The post had to be shocking, but it could not be too obvious; therefore, I had to strike a balance between shocking surprise and utter impossibility. I also wanted to throw some bait in the mix, and see how my readers would react. If you enjoyed the fun yesterday, I hope you will enjoying reading this. If you didn’t, you need to lighten up and look at the calendar more often. In any way, I think I have thrown so much sugar in this that any reader had at least the possibility to stop and reflect.
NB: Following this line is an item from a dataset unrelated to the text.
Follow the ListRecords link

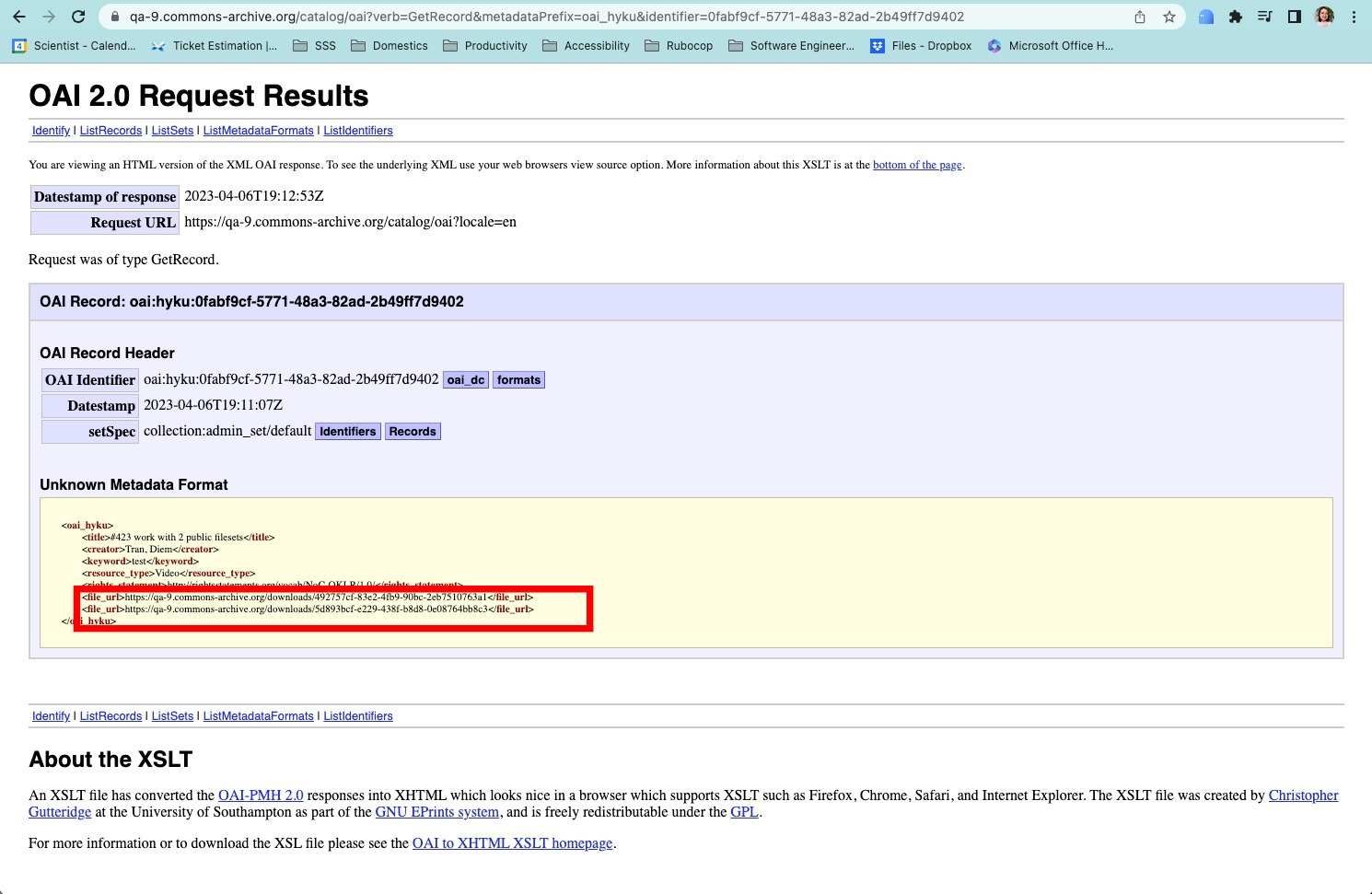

There were many clues to yesterday April’s Fool. Let us see them one by one.
1. The sugary picture.
Come on, folks. Such senseless, effeminate nonsense is really not like me. It’s the kind of rubbish you find on your average one-world-cretin’s Instagram or Facebook page. I am pretty sure many of you spotted the fishy post at first sight.
2. The violent husband.
It has come to my attention that in this country, every middle-aged woman seeking a new man to take care of her children and ageing ass always had a violent husband. Yep, no exceptions, at least not in my experience. I see this not only in the female colleagues who suddenly talk to you about their violent ex husbands, but also in the male colleagues now in a relationship with a woman who has divorced… a violent husband. The latter tend to belong to that type of guy who seems to have “FOOL ME” written in capital letters on their good- hearted foreheads. Then there are those middle-aged women who, on knowing I am single, try to bait the fairly attractive, fairly manly, exotic-talking Italian red fish with the sob story of the … you get it.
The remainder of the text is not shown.